Factors that seem to affect the bone and Ca loss while in microgravity are as follows; low light levels, high environmental CO2 levels, and minimal skeletal loading. It is reported that urinary Ca excretion increases by 60-70 % within a few days of entering the microgravity. Data from the Skylab program in 1973-74, when nine astronauts stayed in the space station for 28 to 84 days, showed that the estimated rate of Ca loss from the bone per month was 0.3% of the total body Ca [Whedon et al. 1974].Data from the Mir program indicated that the bone losing the most Ca losing bone is the coxal bone estimated to lose 1.5% of the total body Ca per month [Le Blanc et al. 2000]. Skylab was a space station launched and operated by NASA (National Aeronautics and Space Administration of the USA) and was the America’s first space station, which orbited the Earth from 1973 to 79, and included a workshop, a solar observatory, and other systems with the weight of 77 tons. Mir (мир, peace/world) was a space station that operated in low Earth orbit from 1986 to 2001, at first by Soviet Union and then by Russia. Assembled in orbit from 1986 to 96, Mir was the first modular space station and had a greater mass than that of any previous spacecraft until its deorbit on March 21, 2001. Many experiments including biomedical sciences.

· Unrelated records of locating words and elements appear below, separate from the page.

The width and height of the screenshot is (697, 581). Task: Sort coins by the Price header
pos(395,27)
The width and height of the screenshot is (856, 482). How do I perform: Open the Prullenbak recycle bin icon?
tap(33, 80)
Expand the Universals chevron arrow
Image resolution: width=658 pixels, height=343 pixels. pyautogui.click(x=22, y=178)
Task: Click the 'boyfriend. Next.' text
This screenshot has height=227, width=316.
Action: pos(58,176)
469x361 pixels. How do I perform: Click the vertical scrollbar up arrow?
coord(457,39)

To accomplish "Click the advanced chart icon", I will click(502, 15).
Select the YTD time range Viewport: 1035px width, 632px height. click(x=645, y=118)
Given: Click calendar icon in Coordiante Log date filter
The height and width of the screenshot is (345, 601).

In spite of rapid bone loss under conditions of weightlessness, a slow recovery rate is reported. Data from the Mir program showed that approximately 12% of bone was lost during 4.5 months in space while only 6% recovered in a year on the Earth [Linenger 2000]. Follow-up study of the Skylab crew members after 28-84 days of the microgravity exposure suggested that not all the bone lost on the station had been recovered [Tilton et al. 1980]. These findings indicate the seriousness of bone loss under conditions of microgravity, which could present significant problems, and may progress to osteoporosis, in long-duration spaceflight. Bone loss under conditions of weightlessness should be strictly monitored and controlled.

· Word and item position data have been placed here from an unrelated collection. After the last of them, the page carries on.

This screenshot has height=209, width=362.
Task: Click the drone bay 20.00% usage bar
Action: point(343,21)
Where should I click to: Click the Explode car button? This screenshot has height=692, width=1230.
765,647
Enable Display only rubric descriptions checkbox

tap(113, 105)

2. Calcium metabolism during spaceflight

During spaceflight, several factors influence the Ca metabolism, including alterations in diet intake, low lighting, increased ambient CO2, and the most important factor is unloading of the bodyweight when considering the long duration spaceflight.

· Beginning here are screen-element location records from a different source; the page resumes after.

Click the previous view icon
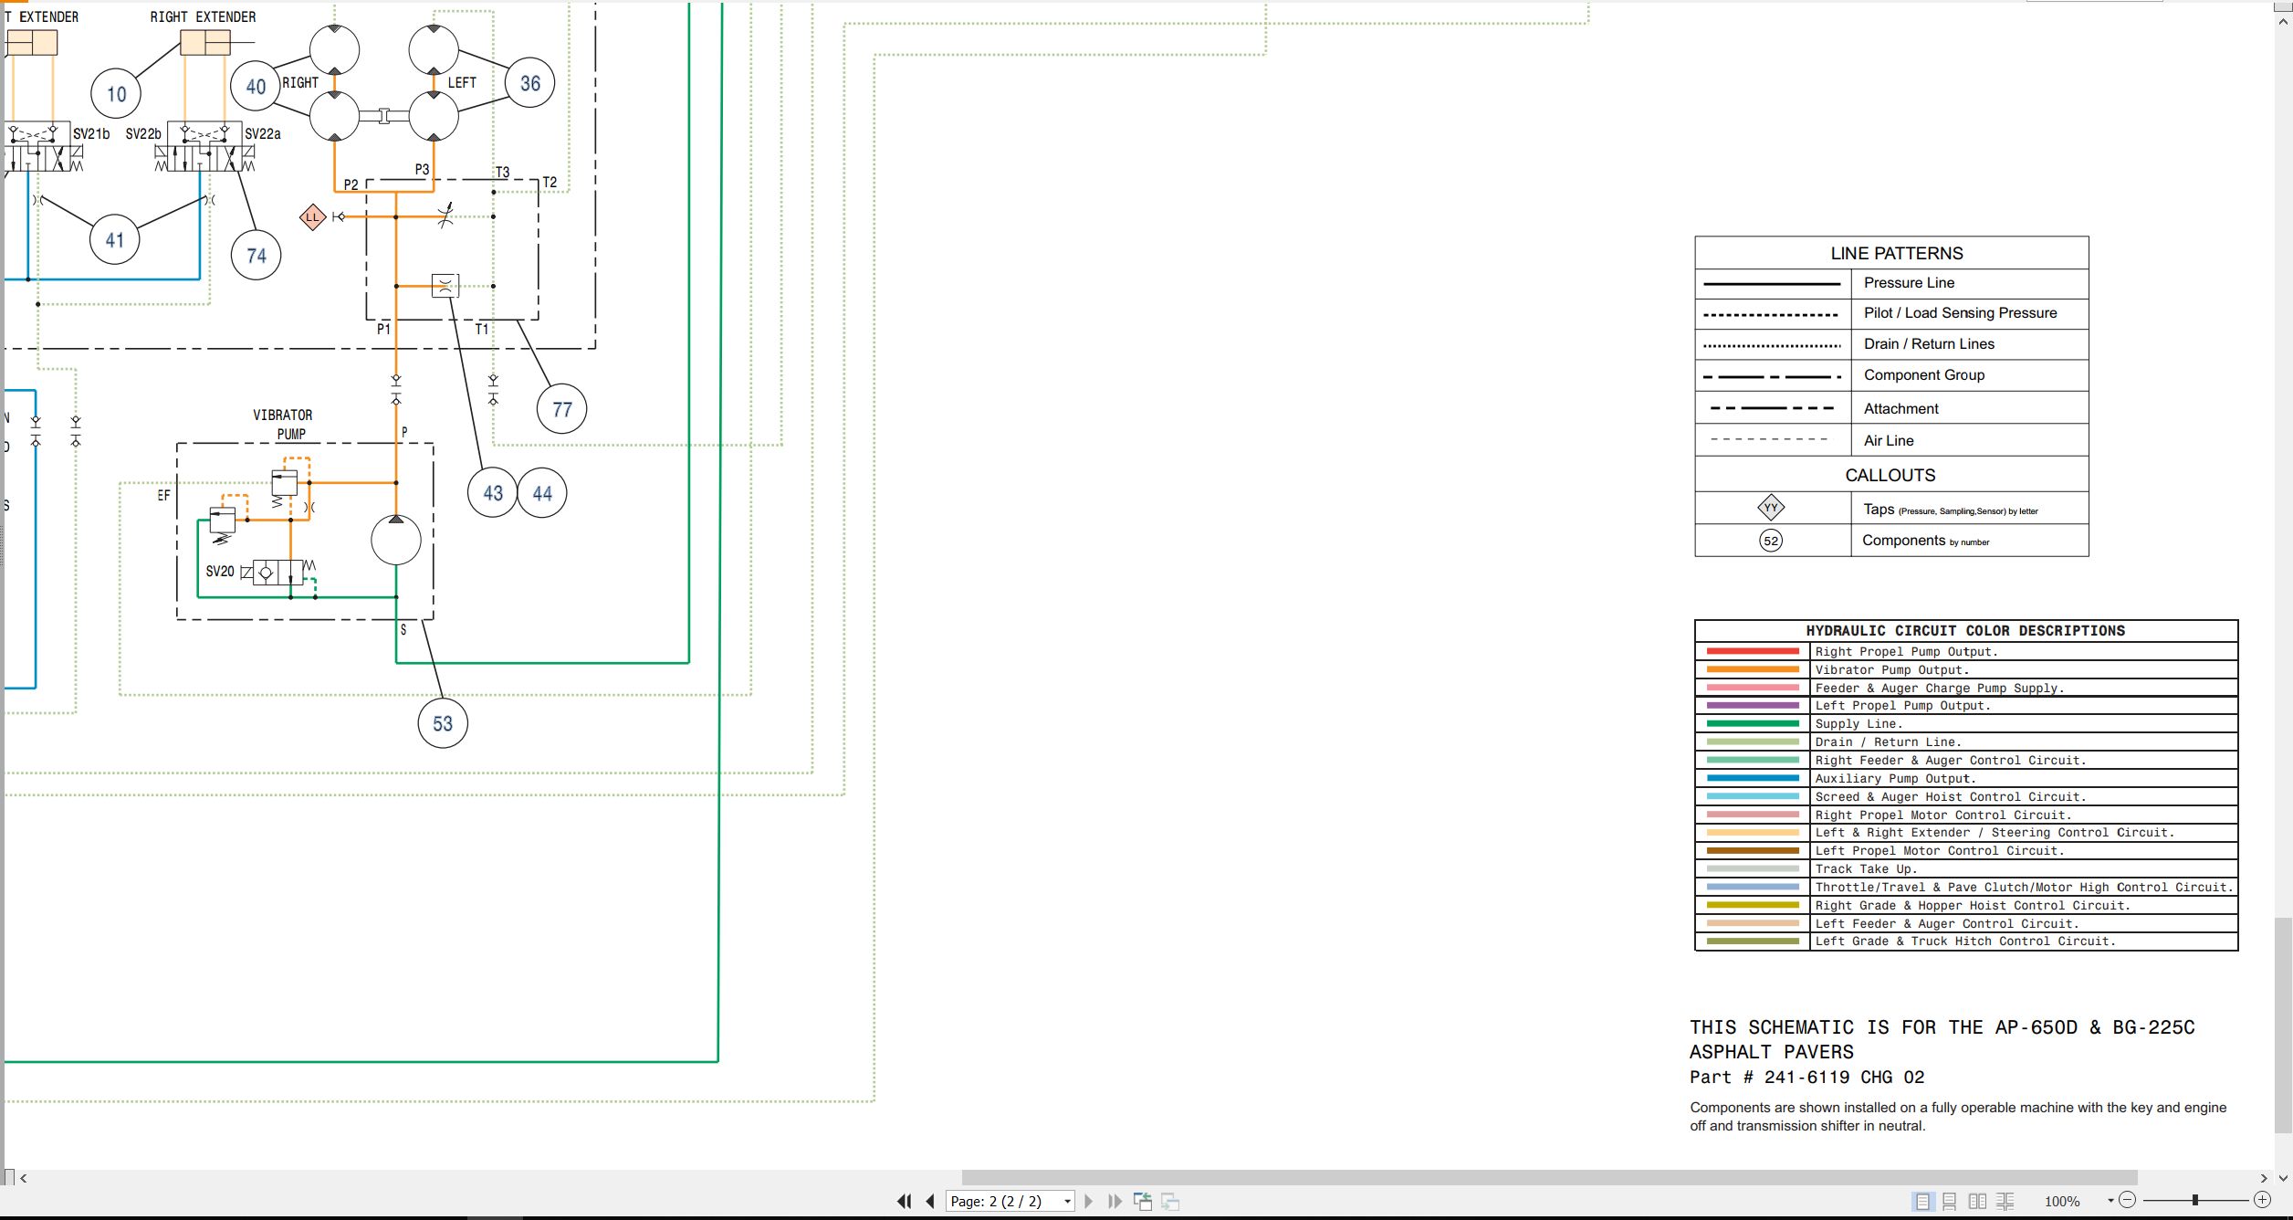The width and height of the screenshot is (2293, 1220). click(x=1143, y=1202)
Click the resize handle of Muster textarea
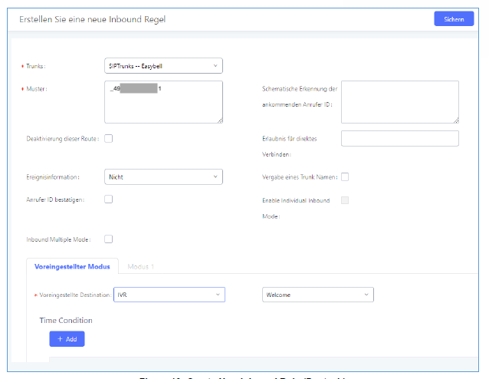The image size is (489, 379). (219, 120)
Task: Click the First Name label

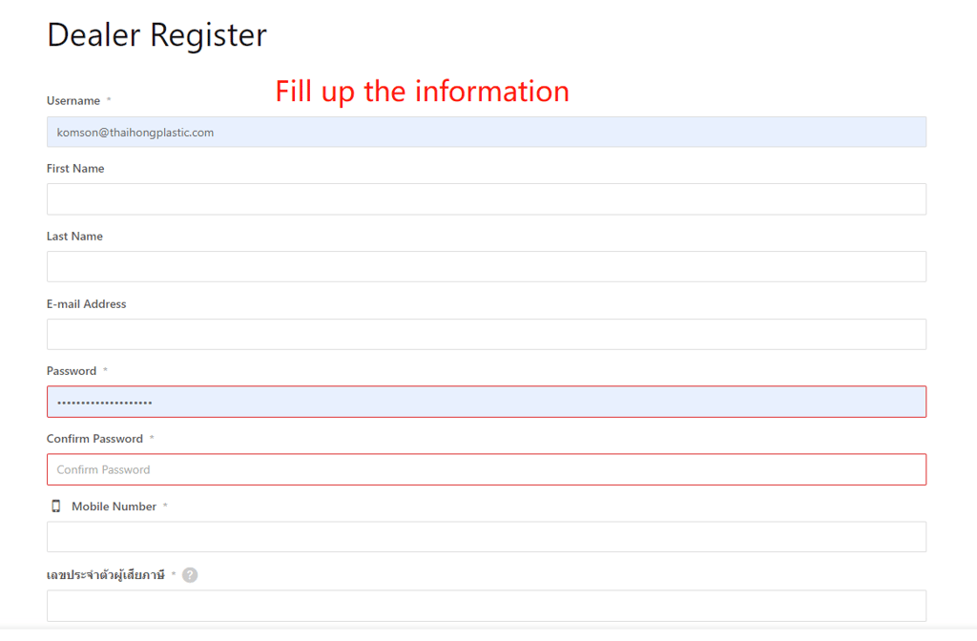Action: pos(75,169)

The recommended Ca2+ intake is 1,000 mg/day, and nutritionists prepare the space food to satisfy this criterion.

In spacecraft, where no sunlight or ultraviolet light exposure is occurs, vitamin D deficiency may develop without sufficient Ca intake, which causes poor mineralization of bone, diminished intestinal Ca absorption, decreased serum Ca2+ levels. These situations may cause an increase in parathormone, but actually, sufficient Ca intake protects the bone loss, and serum Ca2+ level has been proved to be increased, and parathormone level is suppressed..

Compared with the low CO2 level on the Earth, which is 0.03% of the atmosphere, confined and isolated circumstances such as in spacecraft or a space station have increased CO2 levels of 0.7-1%, which affects the acid-base balance, and consequently the bone metabolism. Increased CO2 levels in inhaled air cause acidosis, and carbonates and phosphates in the bone play important roles in neutralizing the acidosis, which leads to bone resorption [Bushinsky et al., 1997]. Although CO2 levels >1% were reported to have some effects on urinary bone absorption markers [Drummer et al. 1998], respiratory acidosis may decrease the urinary pH, and increase the risk of kidney stone formation [Coe et al. 1992].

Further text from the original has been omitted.